新しいTERRAZINE

The new TERRAZINE

ドップラーレーダー


 近づいて来る救急車のサイレン音は高く聞こえ、遠ざかる時は低く聞こえる「ドップラー効果」。気象庁は、この効果を観測に応用した「気象ドップラーレーダー」を新たに整備し、突然発生する局所的集中豪雨の観測に使う方針だ。05年度予算の概算要求に整備費約11億円を盛り込んだ。
 気象ドップラーレーダーは、大気中の雨粒に電波をぶつけ、反射してくる周波数で雨粒の動きを観測する仕組み。豪雨をもたらす積乱雲は、上昇気流の場所で発生する。雨粒の動きから周囲の風の様子を詳細に把握し、上昇気流になっている地点を割り出す。
 国内20カ所で雨雲などを観測している気象レーダーのうち、札幌市、仙台市、千葉県柏市名古屋市の4カ所をドップラーレーダーに改良する。半径約250キロをカバーし、3〜6時間先に発生する集中豪雨の予測が可能になるという。
 同庁では「豪雨災害の軽減に役立てたい」としている。
ドップラーレーダーは大気の立体構造を観測・解析するのに大変有用な技術です。アメリカでは1996年に160機のドップラーレーダーによる観測網がしかれています。(この辺りが我が国が先進国に比べ10年遅れていると言われる所以です。)ドップラーレーダーのこれまでのものとの違いは、これまでは雨雲がどちらに動いているかは、時間を追って追跡(アニメーションさせるなど)しないと分かりませんでした。しかしドップラーレーダーでは、その雨雲一つ一つの動きが一回の観測で分かり、しかもこれまでのように平面的ではなく、立体的に捉えることができるのです。

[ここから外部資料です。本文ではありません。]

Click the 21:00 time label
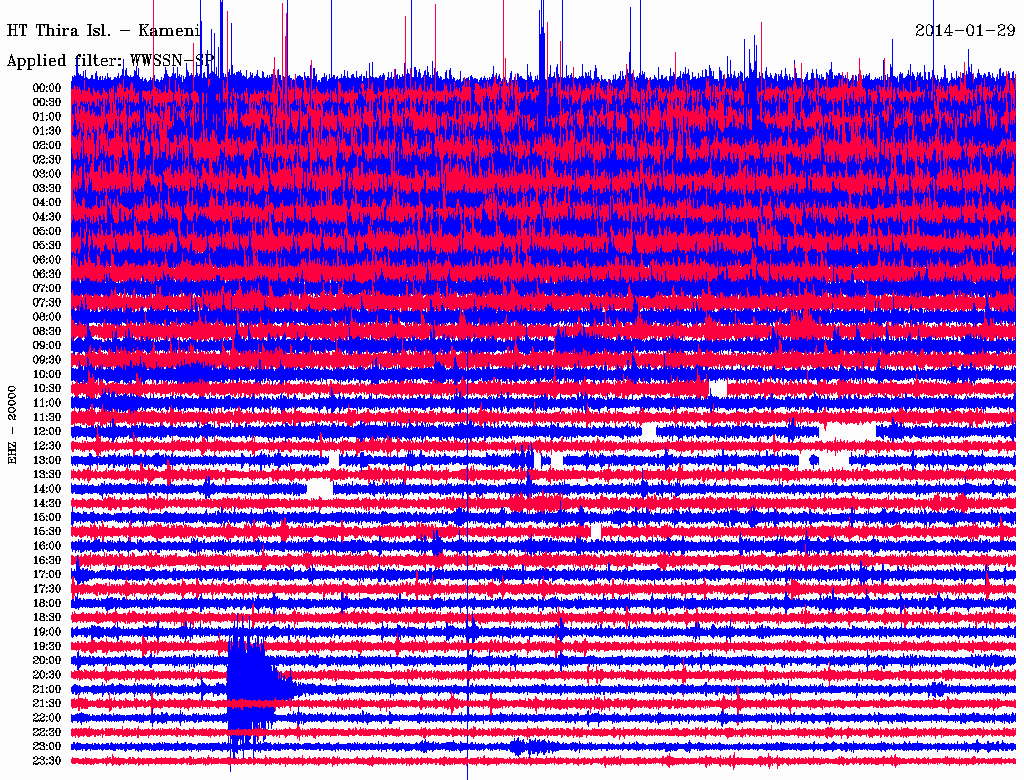This screenshot has width=1024, height=780. click(47, 689)
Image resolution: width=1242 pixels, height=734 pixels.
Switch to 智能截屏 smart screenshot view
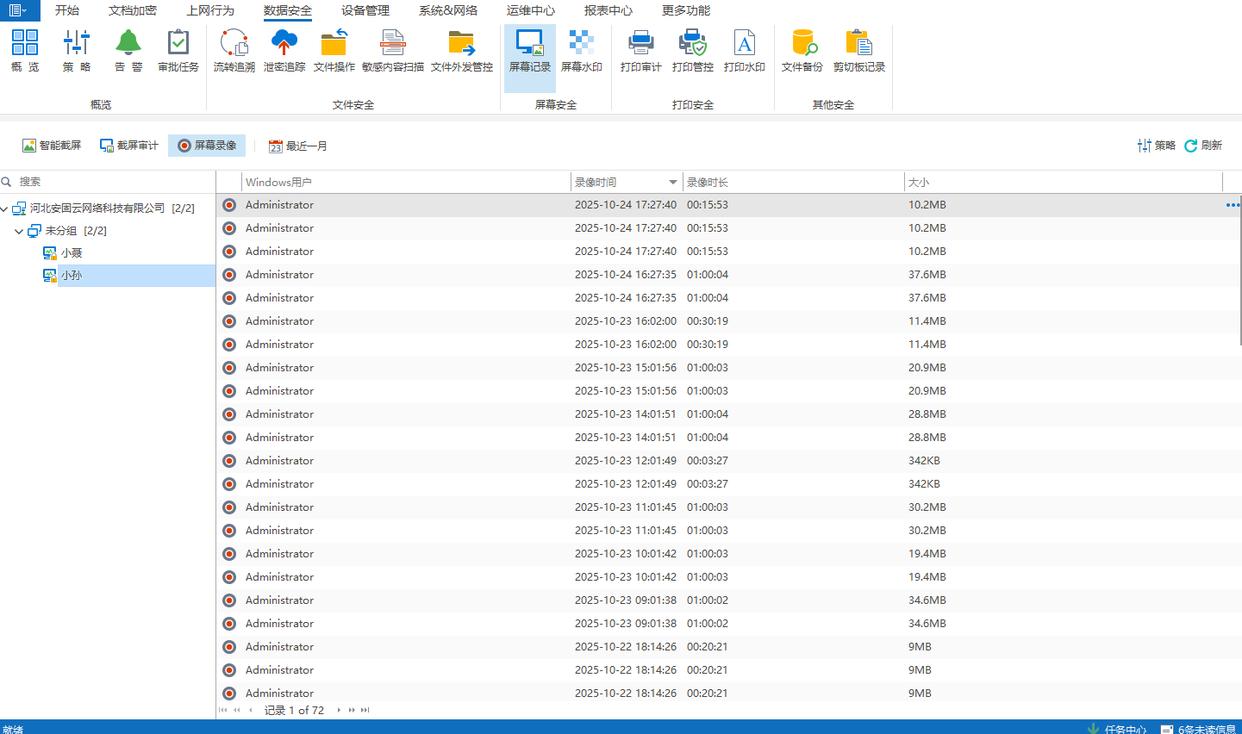tap(52, 146)
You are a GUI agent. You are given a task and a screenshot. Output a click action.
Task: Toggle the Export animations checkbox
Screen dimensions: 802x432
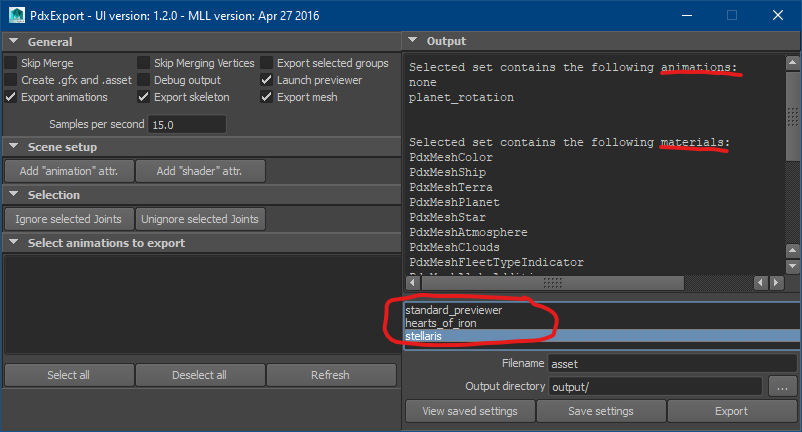click(11, 97)
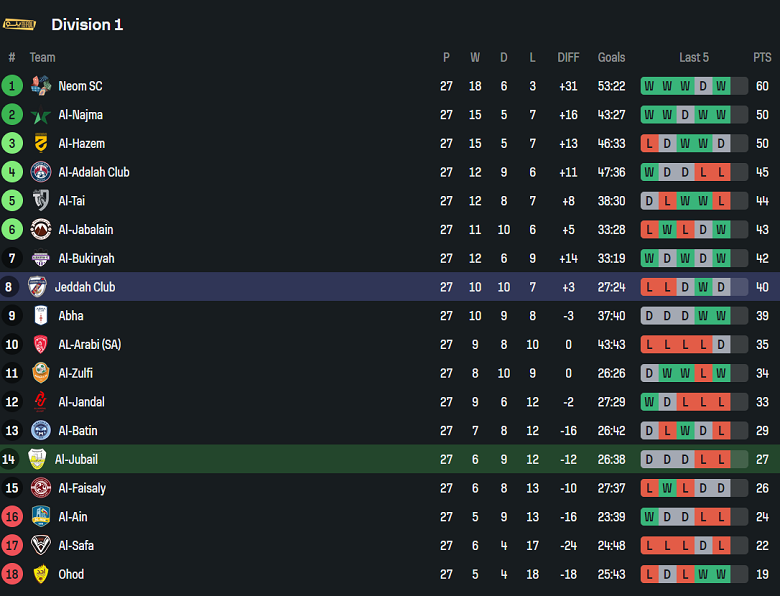Click the Al-Najma green star logo
Viewport: 780px width, 596px height.
[41, 115]
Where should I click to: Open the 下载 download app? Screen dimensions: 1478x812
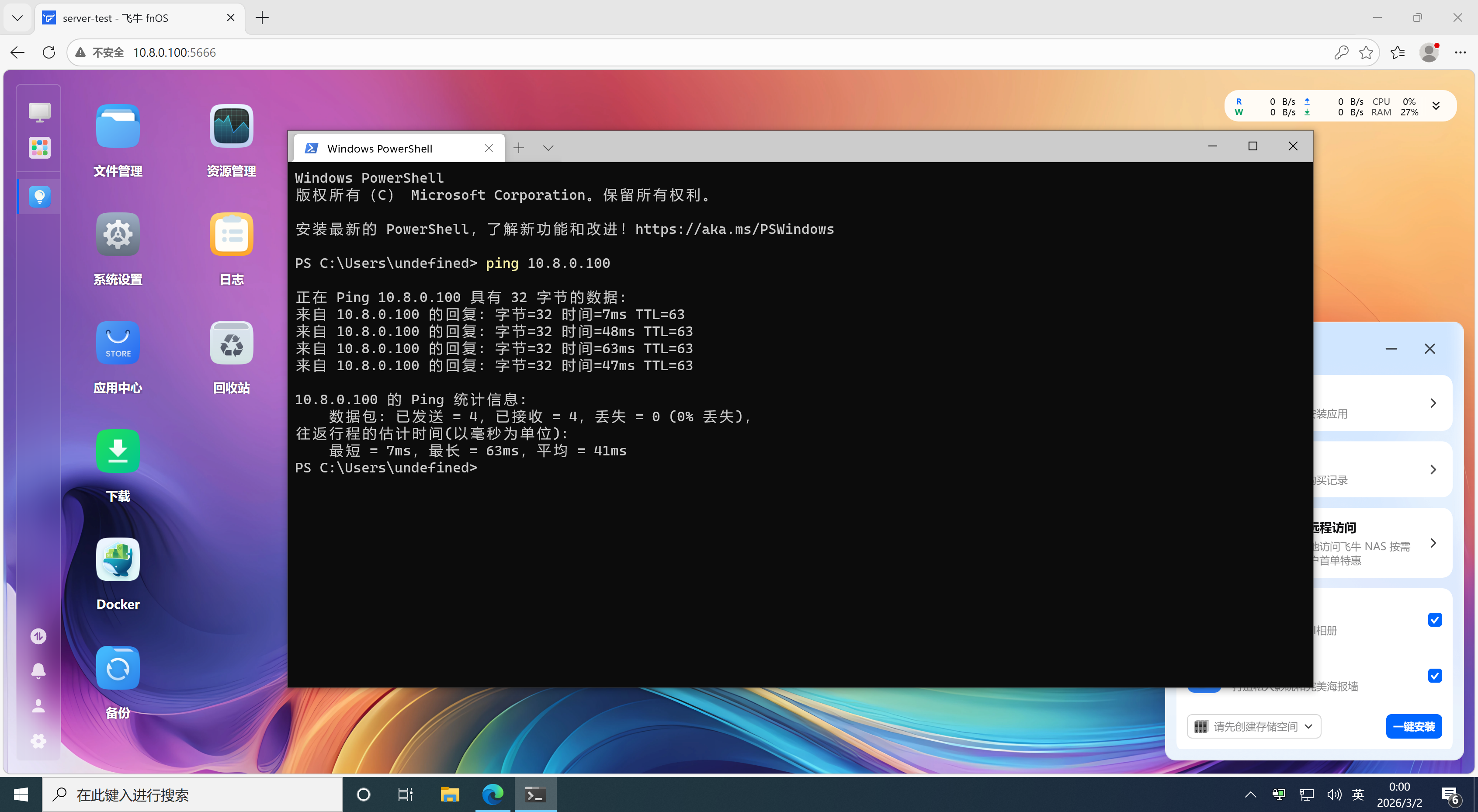[118, 451]
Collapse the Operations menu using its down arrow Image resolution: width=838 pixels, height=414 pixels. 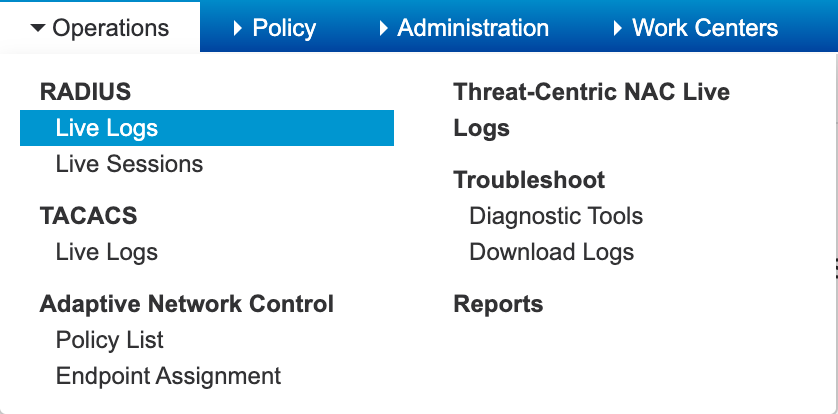pyautogui.click(x=38, y=28)
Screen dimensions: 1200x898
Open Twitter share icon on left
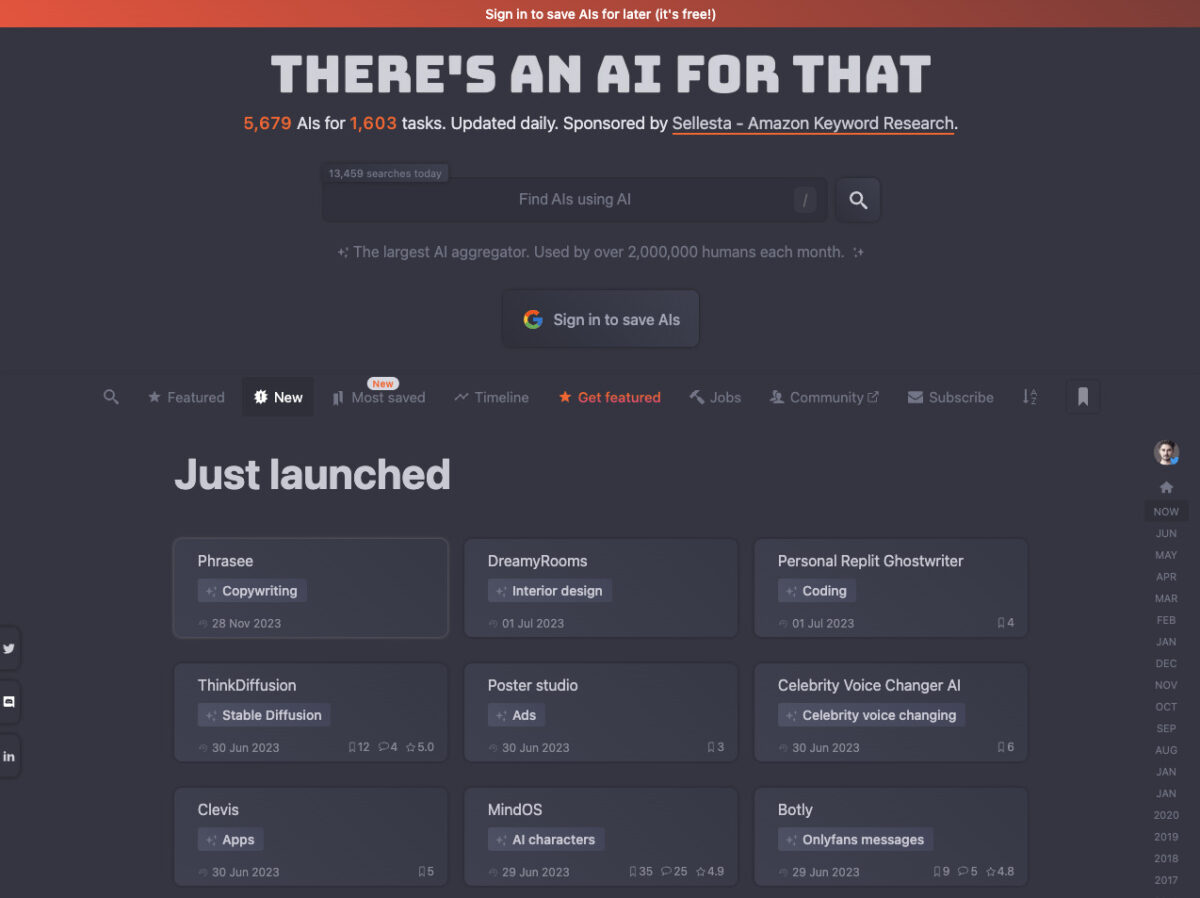[9, 648]
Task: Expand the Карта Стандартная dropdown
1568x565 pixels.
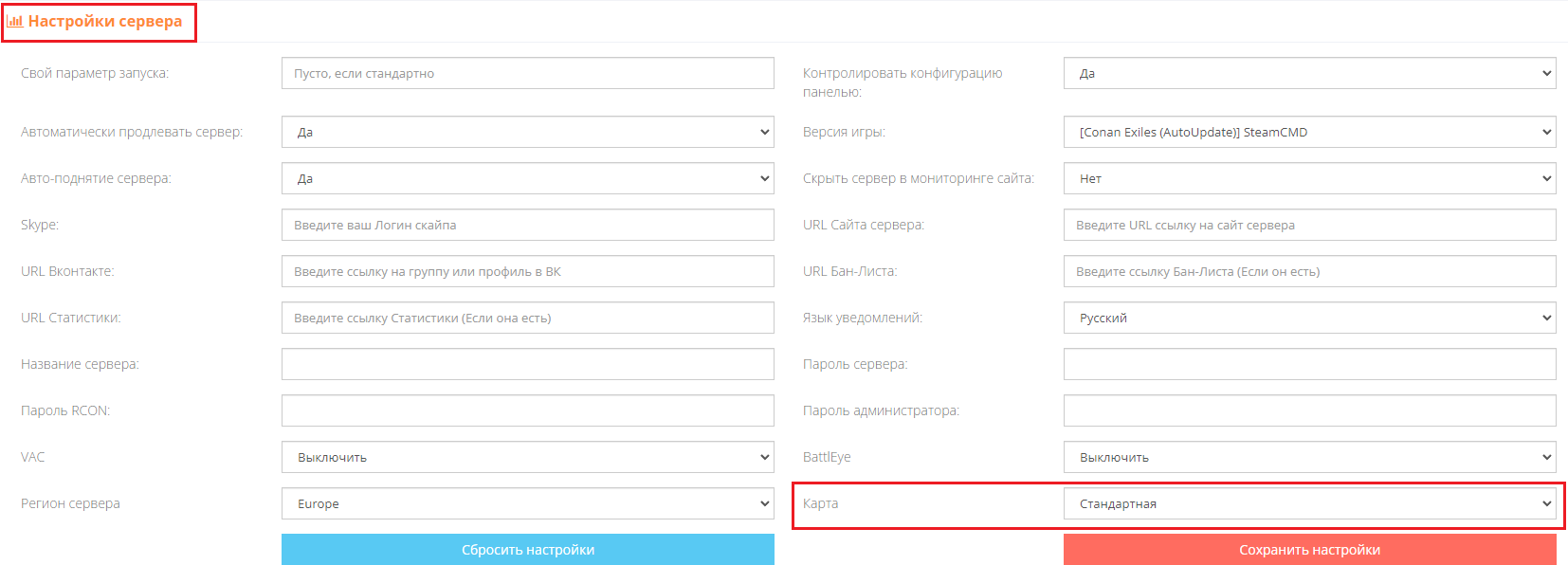Action: tap(1310, 503)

もっと簡単に言えば「これまで見えなかったものが見える」ということです。

しかし、ドップラーレーダーなら万全、というわけではありません。探知半径が現在のレーダーの約400kmより大幅に狭いのです。つまり、ドップラー化した場合、これまでの設置台数では「穴」が空くのです。これを補うためには、設置台数を増やすことが一番なのですが、気象庁気象衛星の予備さえ持てないほど貧乏なので、そんなお金はありません。そこで、これまでのレーダー観測と、ドップラー観測を交互に行うような工夫で乗り切ります。電波の制御など、とても高度な技術が要求されます。また、レーダーが使用している5.3Ghz帯は無線LANとかぶっており、非常に厳しい管理が要求されます。(普通、自動周波数制御は、受信側で行うものですが、気象庁のレーダーは送信側で行っています。)